Aqui vem o segundo critério: a oferta a cada um de uma base de oportunidades iguais. Não se trata da quimera da igualdade de oportunidades. As pessoas continuarão a nascer em regiões e famílias diferentes, com talentos distintos, e tudo isso definirá suas chances. O que se pode assegurar é um patamar razoável de oportunidades iguais, a partir do qual o caráter, preferências e decisões de cada um definirão o jogo.

Em um país como o Brasil, teremos de andar muito para cumprir esses critérios. E jogar preconceitos pelo ralo. Um exemplo: dez entre dez críticos da meritocracia oferecem como exemplo o fato de que os mais ricos podem escolher as melhores escolas. Sandel inicia seu livro registrando que universidades como Yale e Princeton têm mais alunos entre o 1% mais rico do que entre os 60% mais pobres.

Basta, porém, alguém propor que o governo ofereça bolsas para que os alunos mais pobres frequentem as escolas dos mais ricos (e nem estou falando dos muito ricos) para o mundo cair.

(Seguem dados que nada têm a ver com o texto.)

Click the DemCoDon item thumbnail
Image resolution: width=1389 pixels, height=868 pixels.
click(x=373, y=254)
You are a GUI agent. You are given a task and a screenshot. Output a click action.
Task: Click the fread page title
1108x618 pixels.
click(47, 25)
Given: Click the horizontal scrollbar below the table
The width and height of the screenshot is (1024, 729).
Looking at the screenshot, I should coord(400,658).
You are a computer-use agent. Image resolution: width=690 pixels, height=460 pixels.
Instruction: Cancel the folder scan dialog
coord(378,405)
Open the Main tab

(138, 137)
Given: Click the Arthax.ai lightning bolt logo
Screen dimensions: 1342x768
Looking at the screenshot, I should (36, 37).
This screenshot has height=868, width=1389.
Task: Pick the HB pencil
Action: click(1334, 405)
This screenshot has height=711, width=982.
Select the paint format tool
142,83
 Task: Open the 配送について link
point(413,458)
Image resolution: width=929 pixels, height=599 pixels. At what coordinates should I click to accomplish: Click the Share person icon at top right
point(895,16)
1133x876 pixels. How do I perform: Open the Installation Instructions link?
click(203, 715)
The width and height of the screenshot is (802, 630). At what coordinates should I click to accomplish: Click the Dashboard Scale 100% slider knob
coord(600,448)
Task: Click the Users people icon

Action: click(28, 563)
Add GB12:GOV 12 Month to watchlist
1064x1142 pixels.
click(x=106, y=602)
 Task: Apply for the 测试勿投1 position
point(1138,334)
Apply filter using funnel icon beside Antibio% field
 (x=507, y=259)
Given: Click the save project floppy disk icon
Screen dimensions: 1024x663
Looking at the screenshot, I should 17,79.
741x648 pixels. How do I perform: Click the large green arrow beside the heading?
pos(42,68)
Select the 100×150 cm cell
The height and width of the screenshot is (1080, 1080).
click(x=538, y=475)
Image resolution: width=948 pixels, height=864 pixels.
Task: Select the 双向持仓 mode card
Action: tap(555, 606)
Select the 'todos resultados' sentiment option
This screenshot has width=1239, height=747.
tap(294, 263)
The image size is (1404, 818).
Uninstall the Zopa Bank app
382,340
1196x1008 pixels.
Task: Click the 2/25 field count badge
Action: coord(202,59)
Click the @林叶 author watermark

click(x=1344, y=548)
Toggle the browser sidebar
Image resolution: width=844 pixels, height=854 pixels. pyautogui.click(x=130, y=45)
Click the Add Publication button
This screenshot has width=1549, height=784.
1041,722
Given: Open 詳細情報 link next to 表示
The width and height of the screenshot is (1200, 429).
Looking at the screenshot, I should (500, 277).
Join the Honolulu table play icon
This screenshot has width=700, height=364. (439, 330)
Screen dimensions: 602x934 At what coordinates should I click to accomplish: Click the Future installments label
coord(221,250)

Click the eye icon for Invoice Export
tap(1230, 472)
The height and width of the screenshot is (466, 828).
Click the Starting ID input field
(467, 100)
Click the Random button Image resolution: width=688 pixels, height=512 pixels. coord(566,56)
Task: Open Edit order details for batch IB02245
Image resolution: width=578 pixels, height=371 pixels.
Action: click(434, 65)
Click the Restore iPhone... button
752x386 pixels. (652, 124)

Já vi isso acontecer diversas vezes. “Não vai funcionar”, “É dinheiro para as escolas privadas”. De que jeito forjar um mundo de oportunidades iguais sem ao menos permitir que crianças pobres estudem lado a lado e compartilhem do mesmo universo social daquelas com maior renda?

É só um exemplo. Nosso problema está longe de ser a “tirania do mérito”. O problema real é a ausência de uma base de direitos para que o mérito, isto é, as escolhas de cada um, possa fazer a diferença. Nesse sentido, tem razão Obama e sua emocionante visão da agência humana. É a tradição que busca o difícil equilíbrio entre liberdade individual e igualdade de direitos. Tradição que vem de Martin Luther King, quando disse sonhar com um mundo no qual seus filhos não fossem julgados pela cor da pele, mas pelo caráter. O mundo, no fundo, que vejo na fala desses nossos atletas, lá do outro lado do planeta, quando contam suas incríveis histórias.